I really just can't stand any more pain, my ribs on the left feel inflamed, Monday I felt like I was coming down with cold and felt miserable, taking night nurse and diazepam because my body was going into overdrive. How do people cope, I just don't know anymore. I know I am fed up of pain, one seems to fade into the background as another appears, its a long road that never ends.
At present my chest feels like it has been in a vice on the left side, on a morning that takes a good hour before I feel like I have room to sit straight, but then it aches. I don't want to start taking more morphine I just want to understand why pain is increasing, after all my last scan said I was inactive, ok haven't results for this, but am hoping for the same.
Maybe if it was a one off that we do go through, everyone has aches and pains sometimes in their lives, but I just feel I have been dealt the must unluckiest hand given. I know that sounds self pitying but today that's how I feel. I feel bad for hubby too, he sits there and can't do anything, I feel like he is having to become a servant for my needs and that isn't right.

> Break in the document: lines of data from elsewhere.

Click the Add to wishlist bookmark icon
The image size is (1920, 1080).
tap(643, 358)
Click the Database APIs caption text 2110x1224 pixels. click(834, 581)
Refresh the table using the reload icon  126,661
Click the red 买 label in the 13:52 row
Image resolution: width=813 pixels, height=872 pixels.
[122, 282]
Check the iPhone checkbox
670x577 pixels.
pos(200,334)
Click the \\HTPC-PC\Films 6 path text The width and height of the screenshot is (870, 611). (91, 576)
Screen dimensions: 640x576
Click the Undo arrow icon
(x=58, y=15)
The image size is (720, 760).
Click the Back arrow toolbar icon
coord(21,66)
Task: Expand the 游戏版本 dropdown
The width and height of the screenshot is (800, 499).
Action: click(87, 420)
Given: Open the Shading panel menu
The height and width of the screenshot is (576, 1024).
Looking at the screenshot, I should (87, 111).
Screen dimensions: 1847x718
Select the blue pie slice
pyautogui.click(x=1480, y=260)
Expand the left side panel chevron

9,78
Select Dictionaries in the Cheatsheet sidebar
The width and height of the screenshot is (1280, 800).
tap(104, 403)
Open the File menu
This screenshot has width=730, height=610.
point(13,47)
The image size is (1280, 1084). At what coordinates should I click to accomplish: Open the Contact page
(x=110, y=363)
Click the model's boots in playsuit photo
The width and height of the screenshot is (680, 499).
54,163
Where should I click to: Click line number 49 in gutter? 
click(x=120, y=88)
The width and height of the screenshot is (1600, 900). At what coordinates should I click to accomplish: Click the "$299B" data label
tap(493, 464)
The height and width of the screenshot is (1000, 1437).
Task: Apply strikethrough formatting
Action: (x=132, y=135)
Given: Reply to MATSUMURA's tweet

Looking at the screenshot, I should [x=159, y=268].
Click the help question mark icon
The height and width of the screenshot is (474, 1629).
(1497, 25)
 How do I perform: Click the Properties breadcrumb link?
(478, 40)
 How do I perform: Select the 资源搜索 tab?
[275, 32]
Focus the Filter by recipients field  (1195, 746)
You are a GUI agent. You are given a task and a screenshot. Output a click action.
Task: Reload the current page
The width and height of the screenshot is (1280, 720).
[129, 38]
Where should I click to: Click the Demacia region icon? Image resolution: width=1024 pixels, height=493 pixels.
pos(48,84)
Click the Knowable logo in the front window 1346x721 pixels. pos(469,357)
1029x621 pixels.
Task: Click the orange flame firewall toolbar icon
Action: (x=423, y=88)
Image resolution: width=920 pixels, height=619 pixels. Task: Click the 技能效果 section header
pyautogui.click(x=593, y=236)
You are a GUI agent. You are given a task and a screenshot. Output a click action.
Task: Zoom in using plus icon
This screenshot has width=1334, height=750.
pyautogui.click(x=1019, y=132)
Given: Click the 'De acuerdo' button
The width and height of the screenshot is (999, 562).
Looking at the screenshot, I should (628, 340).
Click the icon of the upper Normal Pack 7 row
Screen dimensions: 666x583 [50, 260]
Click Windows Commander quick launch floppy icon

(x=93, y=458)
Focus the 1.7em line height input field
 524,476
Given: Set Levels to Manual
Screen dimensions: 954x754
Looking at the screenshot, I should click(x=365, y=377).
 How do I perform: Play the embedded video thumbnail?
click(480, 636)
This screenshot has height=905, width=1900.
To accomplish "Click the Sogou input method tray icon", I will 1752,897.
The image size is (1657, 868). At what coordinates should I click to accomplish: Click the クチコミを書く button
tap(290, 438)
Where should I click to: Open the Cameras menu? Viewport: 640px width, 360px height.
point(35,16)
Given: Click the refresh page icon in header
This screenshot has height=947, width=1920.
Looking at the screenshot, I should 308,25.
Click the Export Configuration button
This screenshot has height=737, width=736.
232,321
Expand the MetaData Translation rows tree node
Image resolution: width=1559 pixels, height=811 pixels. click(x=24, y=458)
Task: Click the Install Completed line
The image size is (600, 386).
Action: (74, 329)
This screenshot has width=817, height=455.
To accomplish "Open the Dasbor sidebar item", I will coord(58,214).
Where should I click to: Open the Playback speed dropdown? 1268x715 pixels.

Even my bum cheek hurts now, and as always its the left, my fear's are growing, I had the worst nightmare last night, probably brought on by my fear that is racing round my head, what if the meso has got to my spine? If it is resting on a nerve in my back maybe I can get a nerve block for it but what if it isn't. I have considered it not being connected but then why my left and why where the bottom of lung is where all the nerves are gathered in one big block.
I so want to be pain free, to live and not be sat here feeling so sorry for myself. What makes it worse is I know many meso warriors are going through much worse but even that thought isn't stopping me feeling like this. Dear God please take the pain away. Even sitting is painful.
Just had to get this off my chest because my mind is buzzing with meso. Somewhere inside I know that a spot of nerve pain can be caused by no other reason than a stretch but its been weeks since it started, 4 physio appointments later and I am worse.
So my mood is that of the weather, grey and miserable.